** Description of the task **
Duplicate every line of these records with no changes at all.

(Collected data entries)

= = = =

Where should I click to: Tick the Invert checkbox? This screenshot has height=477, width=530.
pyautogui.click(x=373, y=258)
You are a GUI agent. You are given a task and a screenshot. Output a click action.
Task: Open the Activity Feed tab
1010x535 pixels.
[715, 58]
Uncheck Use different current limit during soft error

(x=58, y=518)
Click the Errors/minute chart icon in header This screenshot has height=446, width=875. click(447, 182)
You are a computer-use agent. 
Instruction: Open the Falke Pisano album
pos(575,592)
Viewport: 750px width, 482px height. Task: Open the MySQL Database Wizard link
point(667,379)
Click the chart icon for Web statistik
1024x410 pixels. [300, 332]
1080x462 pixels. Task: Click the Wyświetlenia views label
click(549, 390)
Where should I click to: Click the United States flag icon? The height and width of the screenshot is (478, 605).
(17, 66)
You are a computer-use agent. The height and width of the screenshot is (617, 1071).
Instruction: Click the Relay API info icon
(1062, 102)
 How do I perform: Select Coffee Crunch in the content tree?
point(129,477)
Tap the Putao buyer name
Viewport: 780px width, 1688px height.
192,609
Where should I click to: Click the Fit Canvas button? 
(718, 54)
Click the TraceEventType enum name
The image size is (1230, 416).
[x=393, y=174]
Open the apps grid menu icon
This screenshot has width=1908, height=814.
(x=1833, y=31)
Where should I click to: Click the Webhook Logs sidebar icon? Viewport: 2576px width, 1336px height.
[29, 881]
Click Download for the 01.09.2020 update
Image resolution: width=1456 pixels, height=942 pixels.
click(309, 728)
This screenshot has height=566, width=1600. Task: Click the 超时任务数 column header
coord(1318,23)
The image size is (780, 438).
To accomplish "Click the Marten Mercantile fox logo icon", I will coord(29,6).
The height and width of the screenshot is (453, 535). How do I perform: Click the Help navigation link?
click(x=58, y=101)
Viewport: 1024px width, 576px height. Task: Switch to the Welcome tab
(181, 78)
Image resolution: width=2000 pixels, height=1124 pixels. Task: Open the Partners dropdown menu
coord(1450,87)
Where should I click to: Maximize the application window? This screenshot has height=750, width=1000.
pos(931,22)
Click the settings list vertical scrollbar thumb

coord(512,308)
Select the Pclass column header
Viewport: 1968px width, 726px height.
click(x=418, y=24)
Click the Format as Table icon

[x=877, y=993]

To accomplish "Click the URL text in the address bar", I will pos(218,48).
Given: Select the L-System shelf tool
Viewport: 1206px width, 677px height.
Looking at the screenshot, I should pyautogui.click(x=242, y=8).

= = = =

** Full answer **
Where should I click to: Tick the Invert checkbox? This screenshot has height=477, width=530.
pyautogui.click(x=373, y=258)
You are a GUI agent. You are given a task and a screenshot. Output a click action.
Task: Open the Activity Feed tab
1010x535 pixels.
[715, 58]
Uncheck Use different current limit during soft error

(x=58, y=518)
Click the Errors/minute chart icon in header This screenshot has height=446, width=875. click(447, 182)
You are a computer-use agent. 
Instruction: Open the Falke Pisano album
pos(575,592)
Viewport: 750px width, 482px height. Task: Open the MySQL Database Wizard link
point(667,379)
Click the chart icon for Web statistik
1024x410 pixels. [300, 332]
1080x462 pixels. Task: Click the Wyświetlenia views label
click(549, 390)
Where should I click to: Click the United States flag icon? The height and width of the screenshot is (478, 605).
(17, 66)
You are a computer-use agent. The height and width of the screenshot is (617, 1071).
Instruction: Click the Relay API info icon
(1062, 102)
 How do I perform: Select Coffee Crunch in the content tree?
point(129,477)
Tap the Putao buyer name
Viewport: 780px width, 1688px height.
192,609
Where should I click to: Click the Fit Canvas button? 
(718, 54)
Click the TraceEventType enum name
The image size is (1230, 416).
[x=393, y=174]
Open the apps grid menu icon
This screenshot has width=1908, height=814.
(x=1833, y=31)
Where should I click to: Click the Webhook Logs sidebar icon? Viewport: 2576px width, 1336px height.
[29, 881]
Click Download for the 01.09.2020 update
Image resolution: width=1456 pixels, height=942 pixels.
click(309, 728)
This screenshot has height=566, width=1600. Task: Click the 超时任务数 column header
coord(1318,23)
The image size is (780, 438).
To accomplish "Click the Marten Mercantile fox logo icon", I will coord(29,6).
The height and width of the screenshot is (453, 535). How do I perform: Click the Help navigation link?
click(x=58, y=101)
Viewport: 1024px width, 576px height. Task: Switch to the Welcome tab
(181, 78)
Image resolution: width=2000 pixels, height=1124 pixels. Task: Open the Partners dropdown menu
coord(1450,87)
Where should I click to: Maximize the application window? This screenshot has height=750, width=1000.
pos(931,22)
Click the settings list vertical scrollbar thumb

coord(512,308)
Select the Pclass column header
Viewport: 1968px width, 726px height.
click(x=418, y=24)
Click the Format as Table icon

[x=877, y=993]

To accomplish "Click the URL text in the address bar", I will pos(218,48).
Given: Select the L-System shelf tool
Viewport: 1206px width, 677px height.
Looking at the screenshot, I should pyautogui.click(x=242, y=8).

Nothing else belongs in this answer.